1. Start with organising your computer desktop
Think of your computer desktop like you would your physical desktop – keep it clean and tidy. If your computer desktop is covered with documents and junk, it’s hard to find what you need, when you need it.
Delete unneeded documents, file items you want to keep, and create files for anything that doesn’t already have a home.
2. Clear out your downloads folder
Delete unneeded files and incorporate any files you might need again later into your digital filing system. You may well find lots of duplicate files in your downloads folder, as we often end up downloading files and documents more than once.
So you can also use a tool called Duplicate Files Fixer, which finds and deletes duplicate files (photo, audio, etc.) that are often stored in the downloads folder, to free up storage.
As well as clearing the files in your download, this may of course also help your PC to work faster by deleting bulky files (especially large ones like videos and high-resolution images) that eat up your computer’s memory.
3. Uninstall unwanted apps and programs
You know those free apps or programs on your computer that you never use, why not delete them? They can slow you down and distract you from the task at hand, so don’t be afraid to get rid of them. You can always download them again if you ever need them in future. There are too many apps promising to solve our stresses and strains.
So it’s much better to find a few apps that save you time and make you more productive, learn them thoroughly and stick with them. You should also remove excess applications on your dock or taskbar so you only see the shortcuts you really need, based on what you use the most.
Getting rid of unwanted apps and programs and only having the ones you really need on your taskbar will remove clutter and could increase computer speed too.

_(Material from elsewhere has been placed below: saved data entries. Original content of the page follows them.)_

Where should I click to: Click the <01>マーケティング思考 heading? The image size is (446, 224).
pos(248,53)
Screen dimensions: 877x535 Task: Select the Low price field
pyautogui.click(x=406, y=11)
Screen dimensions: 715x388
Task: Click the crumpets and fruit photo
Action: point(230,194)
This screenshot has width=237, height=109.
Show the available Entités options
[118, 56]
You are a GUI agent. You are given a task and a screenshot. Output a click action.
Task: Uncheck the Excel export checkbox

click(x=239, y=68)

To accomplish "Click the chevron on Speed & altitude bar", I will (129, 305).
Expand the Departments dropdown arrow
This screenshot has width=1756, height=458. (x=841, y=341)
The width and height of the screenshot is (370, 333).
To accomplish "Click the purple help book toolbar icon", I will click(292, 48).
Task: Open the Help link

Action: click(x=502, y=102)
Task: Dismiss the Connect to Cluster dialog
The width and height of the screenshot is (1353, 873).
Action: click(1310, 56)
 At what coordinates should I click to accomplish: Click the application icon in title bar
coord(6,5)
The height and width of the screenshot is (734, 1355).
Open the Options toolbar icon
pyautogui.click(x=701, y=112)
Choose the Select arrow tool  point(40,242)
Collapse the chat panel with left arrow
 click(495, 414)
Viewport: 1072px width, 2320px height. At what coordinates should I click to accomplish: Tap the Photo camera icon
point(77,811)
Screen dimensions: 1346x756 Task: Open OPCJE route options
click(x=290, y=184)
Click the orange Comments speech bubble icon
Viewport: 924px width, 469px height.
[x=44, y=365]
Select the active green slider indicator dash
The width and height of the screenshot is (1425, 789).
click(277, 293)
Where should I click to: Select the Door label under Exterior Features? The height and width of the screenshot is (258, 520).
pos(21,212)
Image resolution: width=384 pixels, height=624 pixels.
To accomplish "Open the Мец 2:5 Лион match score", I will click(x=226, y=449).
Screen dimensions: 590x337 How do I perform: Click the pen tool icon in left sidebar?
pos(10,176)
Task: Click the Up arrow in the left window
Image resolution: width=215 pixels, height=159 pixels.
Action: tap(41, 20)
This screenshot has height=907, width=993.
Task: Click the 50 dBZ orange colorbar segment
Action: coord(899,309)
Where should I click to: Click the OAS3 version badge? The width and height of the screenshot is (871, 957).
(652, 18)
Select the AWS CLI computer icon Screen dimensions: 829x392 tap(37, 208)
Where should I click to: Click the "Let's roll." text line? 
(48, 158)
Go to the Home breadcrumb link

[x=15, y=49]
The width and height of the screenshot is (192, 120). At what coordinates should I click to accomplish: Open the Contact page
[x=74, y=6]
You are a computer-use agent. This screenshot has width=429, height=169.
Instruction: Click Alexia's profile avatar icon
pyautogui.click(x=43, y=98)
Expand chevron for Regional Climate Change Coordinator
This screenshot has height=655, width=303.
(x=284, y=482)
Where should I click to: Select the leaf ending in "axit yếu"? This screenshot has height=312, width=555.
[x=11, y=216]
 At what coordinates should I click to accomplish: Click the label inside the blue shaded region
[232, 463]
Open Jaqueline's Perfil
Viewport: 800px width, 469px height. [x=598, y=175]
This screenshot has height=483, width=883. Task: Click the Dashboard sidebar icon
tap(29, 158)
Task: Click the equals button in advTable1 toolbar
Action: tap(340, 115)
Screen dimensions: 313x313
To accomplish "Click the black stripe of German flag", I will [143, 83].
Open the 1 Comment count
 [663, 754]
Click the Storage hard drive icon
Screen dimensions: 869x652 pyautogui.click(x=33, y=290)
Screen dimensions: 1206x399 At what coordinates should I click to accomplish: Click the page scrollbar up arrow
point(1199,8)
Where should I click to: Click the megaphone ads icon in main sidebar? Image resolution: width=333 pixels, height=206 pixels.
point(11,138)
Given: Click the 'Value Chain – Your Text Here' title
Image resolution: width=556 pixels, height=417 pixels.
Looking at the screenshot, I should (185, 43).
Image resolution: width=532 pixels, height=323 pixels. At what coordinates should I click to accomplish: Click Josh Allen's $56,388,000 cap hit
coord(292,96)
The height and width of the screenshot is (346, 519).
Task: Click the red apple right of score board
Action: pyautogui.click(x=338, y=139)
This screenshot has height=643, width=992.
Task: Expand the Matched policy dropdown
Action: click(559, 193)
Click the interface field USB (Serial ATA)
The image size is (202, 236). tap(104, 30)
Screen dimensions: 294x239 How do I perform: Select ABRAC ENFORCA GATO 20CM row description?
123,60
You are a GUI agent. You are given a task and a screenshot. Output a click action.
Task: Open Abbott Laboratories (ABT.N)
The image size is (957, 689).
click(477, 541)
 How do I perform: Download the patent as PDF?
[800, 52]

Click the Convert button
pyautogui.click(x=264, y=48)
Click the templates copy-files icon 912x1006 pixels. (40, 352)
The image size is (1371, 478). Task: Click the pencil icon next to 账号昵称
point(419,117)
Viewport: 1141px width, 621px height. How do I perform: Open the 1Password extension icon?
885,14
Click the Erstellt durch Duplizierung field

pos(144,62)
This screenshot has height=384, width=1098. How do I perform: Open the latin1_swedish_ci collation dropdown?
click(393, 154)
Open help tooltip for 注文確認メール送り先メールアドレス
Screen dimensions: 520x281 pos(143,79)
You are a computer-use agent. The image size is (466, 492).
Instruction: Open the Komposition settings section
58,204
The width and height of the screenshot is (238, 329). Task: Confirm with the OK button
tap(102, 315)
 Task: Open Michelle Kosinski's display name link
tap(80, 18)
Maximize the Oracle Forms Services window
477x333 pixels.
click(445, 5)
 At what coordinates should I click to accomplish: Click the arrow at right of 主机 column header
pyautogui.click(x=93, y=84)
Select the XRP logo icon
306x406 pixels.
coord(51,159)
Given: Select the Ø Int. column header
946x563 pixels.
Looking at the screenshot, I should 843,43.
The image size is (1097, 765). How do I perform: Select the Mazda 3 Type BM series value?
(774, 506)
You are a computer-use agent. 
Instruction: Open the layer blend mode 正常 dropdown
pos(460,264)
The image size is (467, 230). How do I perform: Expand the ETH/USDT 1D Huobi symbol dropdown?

4. Clear out your email inbox
Delete emails you no longer need. It’s just digital clutter that will slow you down and move your focus away from the task at hand. Sort your email inbox by the sender when trying to clear your inbox.
Seeing a number of emails grouped together from the same person will often make clearing things out much quicker. Just be sure to change your sort order back afterwards. Then in future, try to keep deleting all emails you don’t need, as you go.
5. Unsubscribe to e-newsletters that no longer interest you
Many of us end up signing up to lots of e-newsletters over time, but we may not be so good at unsubscribing when we need to. This creates digital clutter that fills up your email inbox, both distracting you and slowing you down when you need to search for the email you want.
If you regularly receive an e-newsletter think about whether it really interests you and adds some value to your life. If any e-newsletter doesn’t, unsubscribe straight away. Searching for the word “unsubscribe” in your email program is an easy way to start searching for e-newsletters.
6. Empty the trash and recycling bin on your desktop
Have you ever emptied your computer’s recycling or trash bin? If you have, can you honestly say you do it regularly? And just like your downloads folder, getting rid of larges files especially (e.g. videos and high-resolution images) could help to speed up your PC.
Social media is like the horizon – it goes on and on and on. This means you should think carefully about how to avoid it taking up too much of your time. One simple step to do this is to unfollow social media accounts you don’t really gain much from following – especially ones that are negative or uninteresting.
Just like e-newsletters, think about what you really gain by spending your time following each social media account and engaging with their content. If the answer is not a lot, unfollow – save your time and attention for something more interesting or important in your life.
Ultimately, following these steps and investing the time and effort to declutter your virtual space will help you become more focused, productive and calm.